== Stated exercise a ==
In the stretch of the forum thread below from "Kernel code: as" through "inputs/outputs they need.", change "userspace" to "user space" and write that stretch out again.

== Text segment ==
I think I almost understand what you're asking:

Kernel code: as has been said, this is for what MUST be run in the kernel. Don't think of it as responding to hardware, think of it as the bare minimum interface to let userspace talk to your hardware. There are some serious security, stability, etc. problems with unnecessary code in the kernel - that's what userspace is for.

Cron jobs: run at regular intervals. Can't really "respond" to events, but might be used to check if an event has happened in the past

Services: Stay running and keep in touch with the inputs/outputs they need.

As for the specific problem of automatic sleeping, it depends on exactly what you mean. If you want your computer to go to sleep at 2am every morning, whether you are using it or not, that's exactly what a cron job is for. If you want your computer to go to sleep after 15 minutes of inactivity, that's a service - have a timer that resets every time something you consider to be "activity" happens, and if it hits 15 minutes, sleep. The kernel code would be just responsible for putting the computer to sleep when your service or cron job tells it to.

EDIT: And be glad FreeBSD doesn't have systemd. It's a mess, frankly.


----------



## astyle (Jul 20, 2021)

mkernalcon said:


> Cron jobs: run at regular intervals. Can't really "respond" to events, but might be used to check if an event has happened in the past


To me, if cron can actually check if an even has actually happened (as in, every 5 minutes run a script that checks logs for a specific event/value, that, in effect would be the same as saying 'Cron is responding to an event'. Yeah, it's a bit of logical daisy-chaining, but that's the UNIX philosophy of pipe, sed, grep.


----------



## ct85711 (Jul 21, 2021)

== Task input ==
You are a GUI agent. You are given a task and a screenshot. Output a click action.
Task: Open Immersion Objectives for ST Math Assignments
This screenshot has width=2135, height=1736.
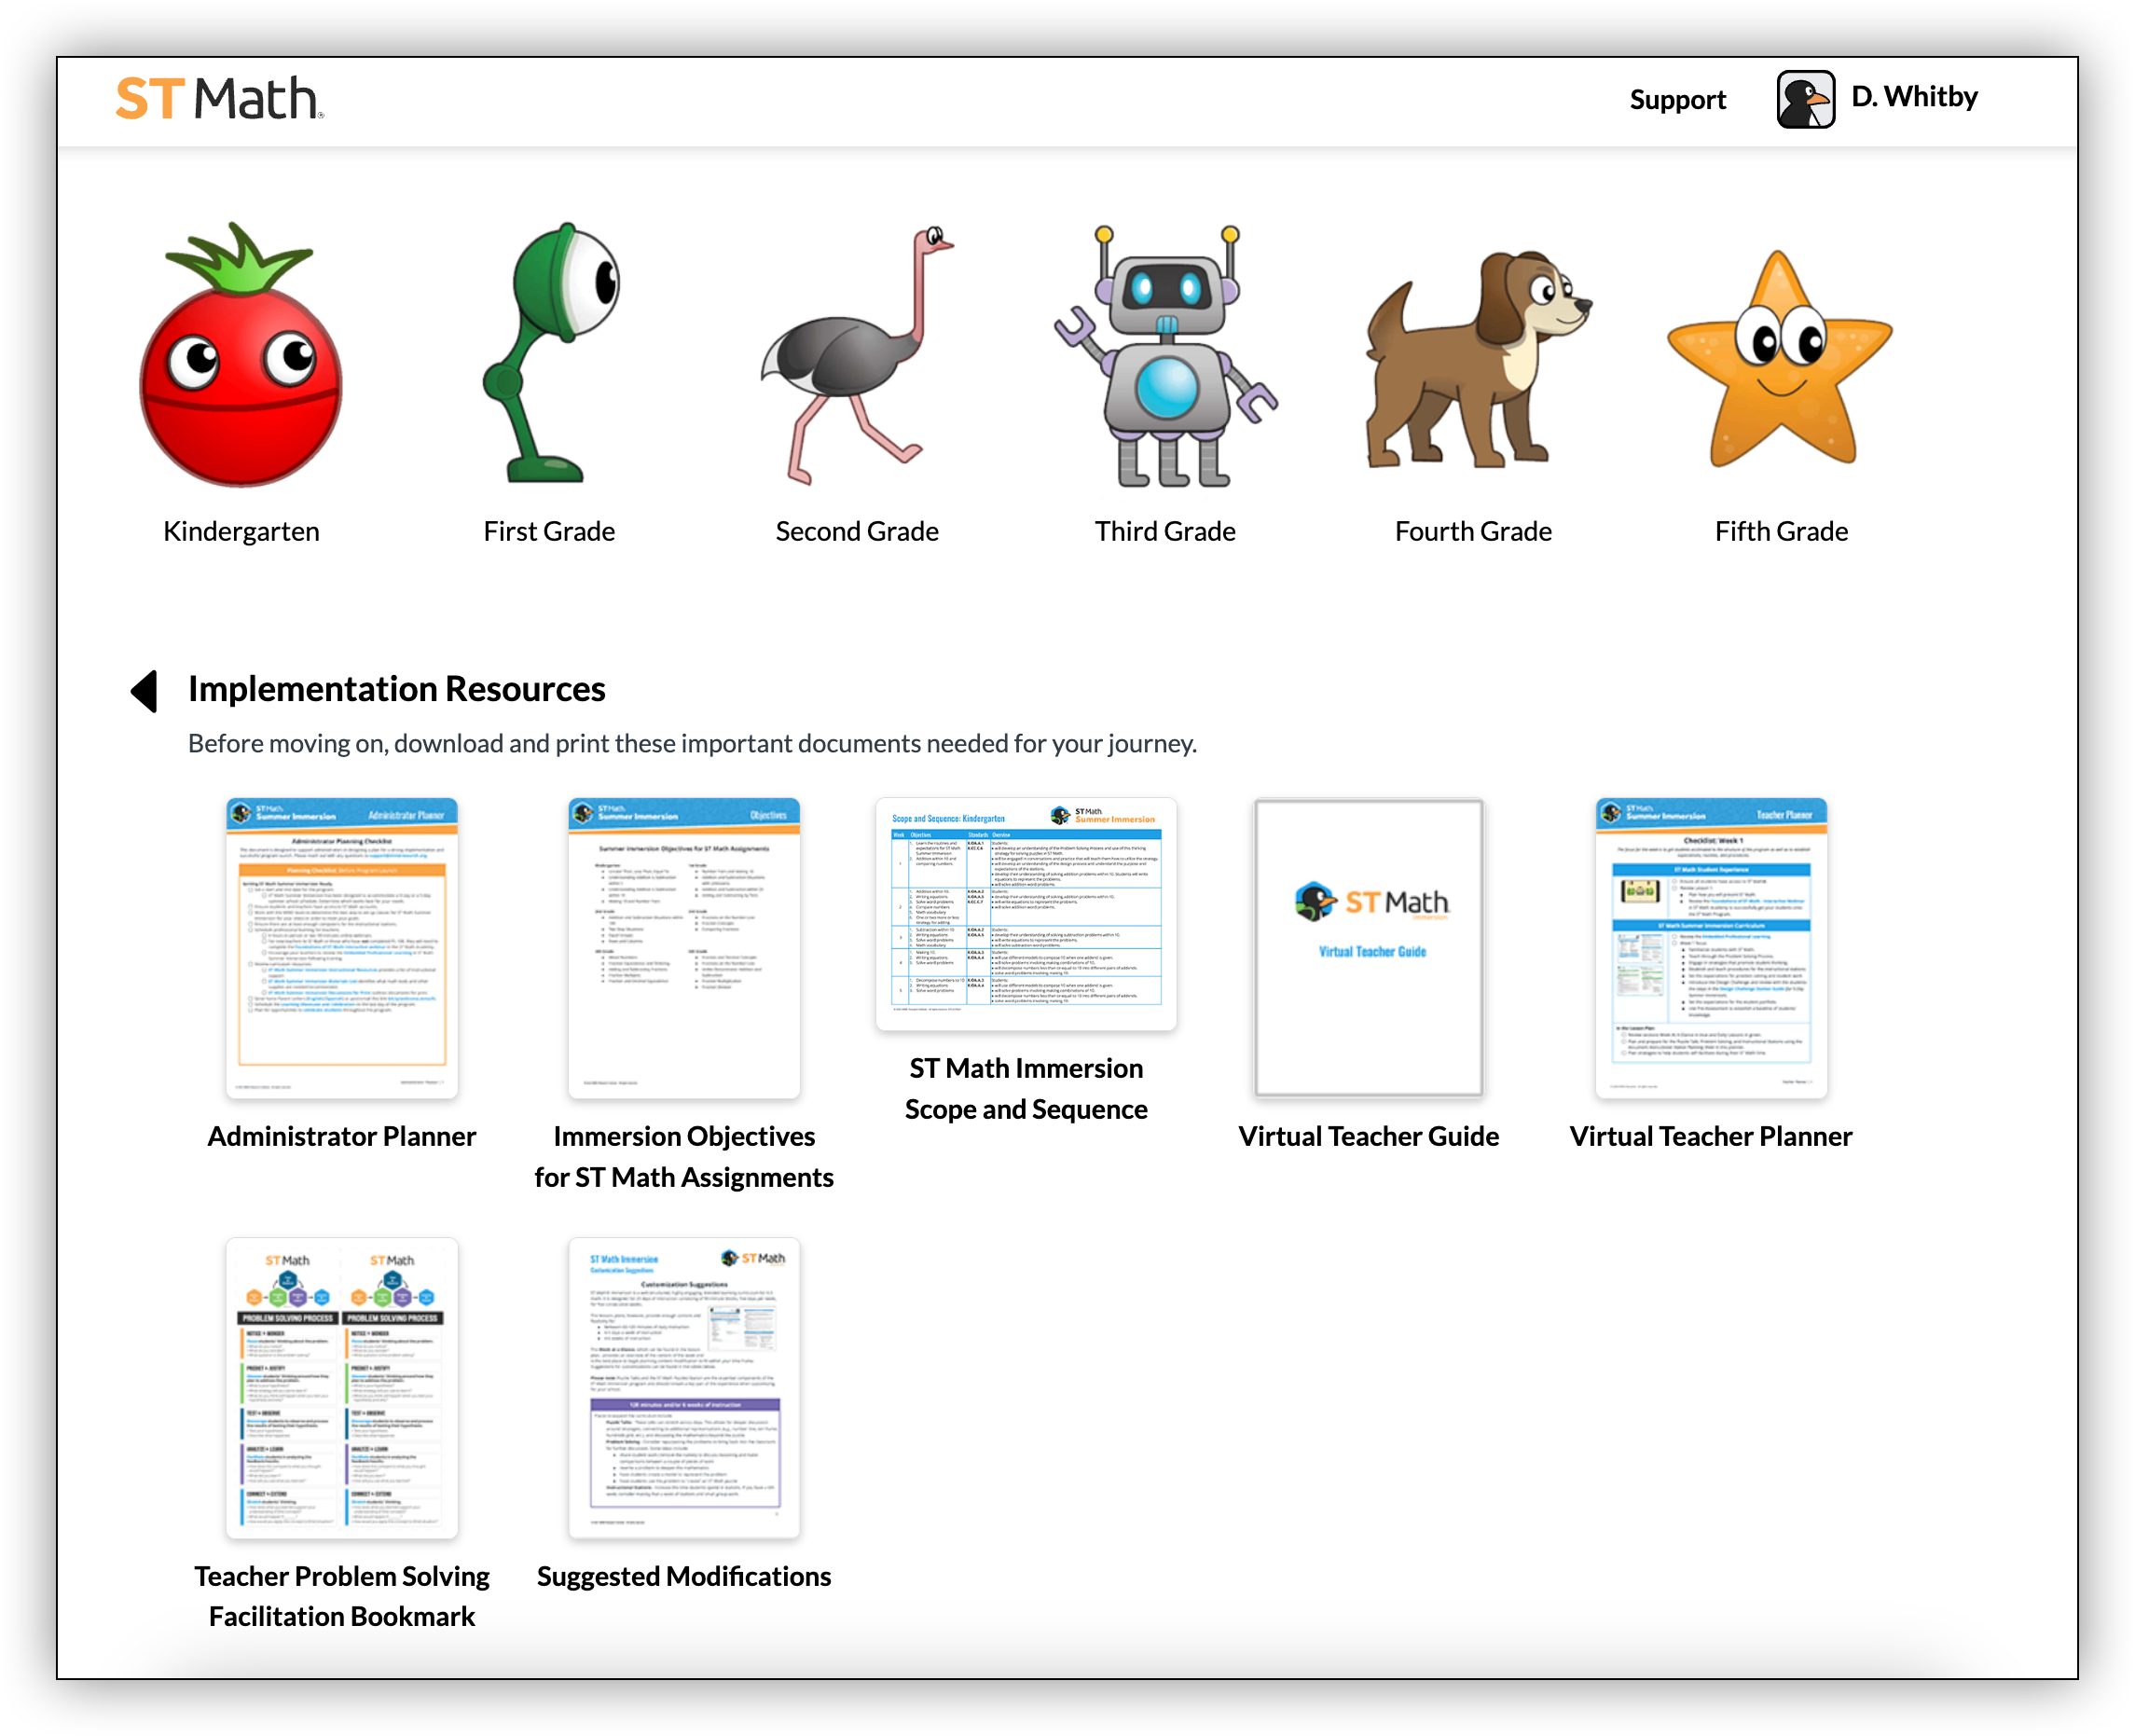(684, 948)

==

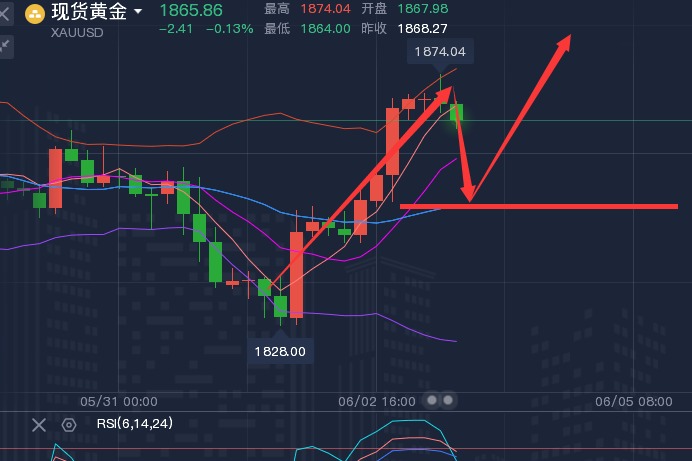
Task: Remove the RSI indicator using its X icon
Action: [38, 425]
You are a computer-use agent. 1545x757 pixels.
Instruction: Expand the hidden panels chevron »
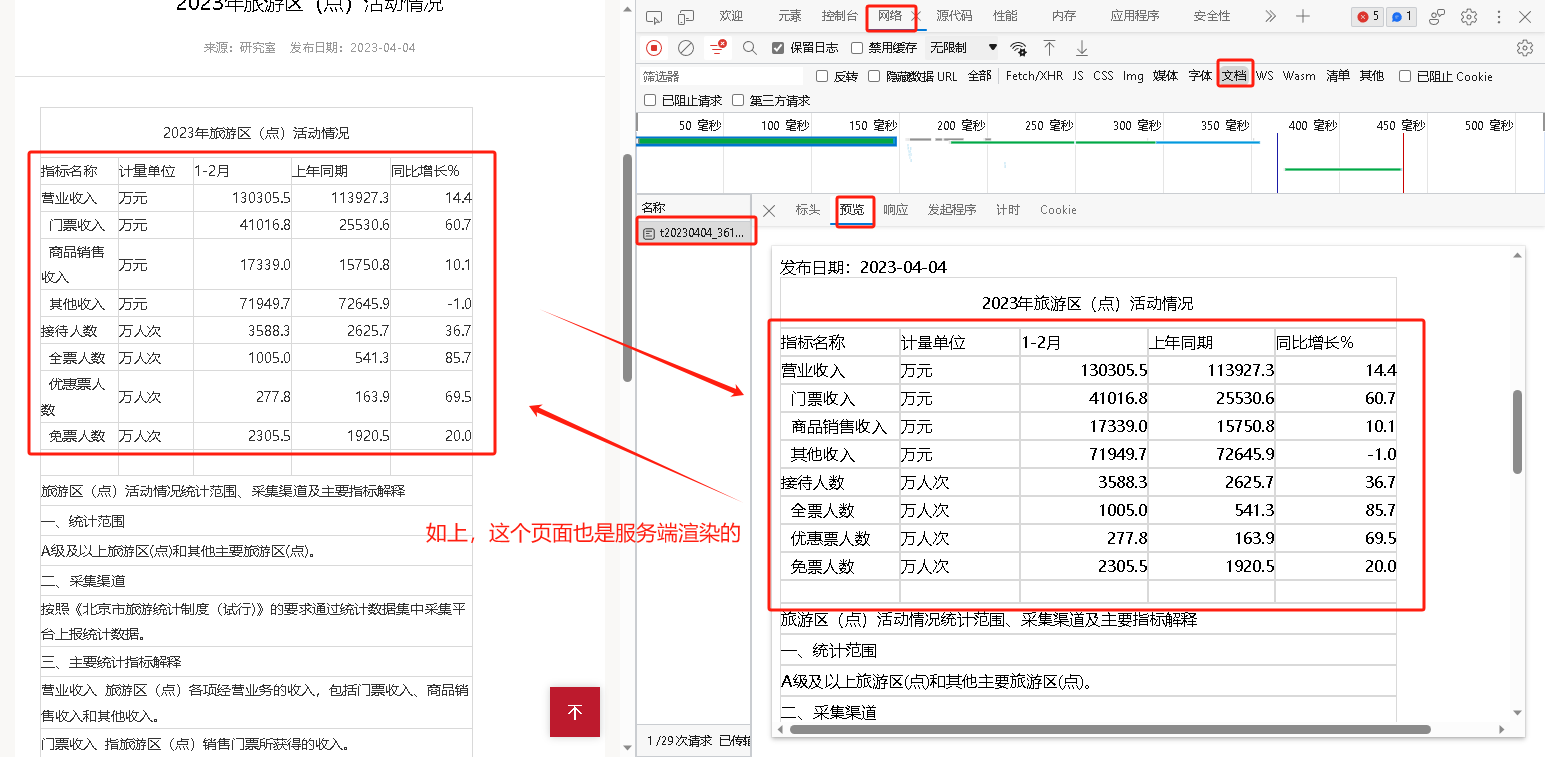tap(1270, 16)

== Stated exercise b ==
Lay out the stretch of the records from the line containing "You are a computer-use" through the line containing "tap(1270, 16)" as a numbered list, skipping blank lines and omitting the pictures.

== Exercise answer a ==
Kernel code: as has been said, this is for what MUST be run in the kernel. Don't think of it as responding to hardware, think of it as the bare minimum interface to let user space talk to your hardware. There are some serious security, stability, etc. problems with unnecessary code in the kernel - that's what user space is for.

Cron jobs: run at regular intervals. Can't really "respond" to events, but might be used to check if an event has happened in the past

Services: Stay running and keep in touch with the inputs/outputs they need.

== Exercise answer b ==
1. You are a computer-use agent. 1545x757 pixels.
2. Instruction: Expand the hidden panels chevron »
3. tap(1270, 16)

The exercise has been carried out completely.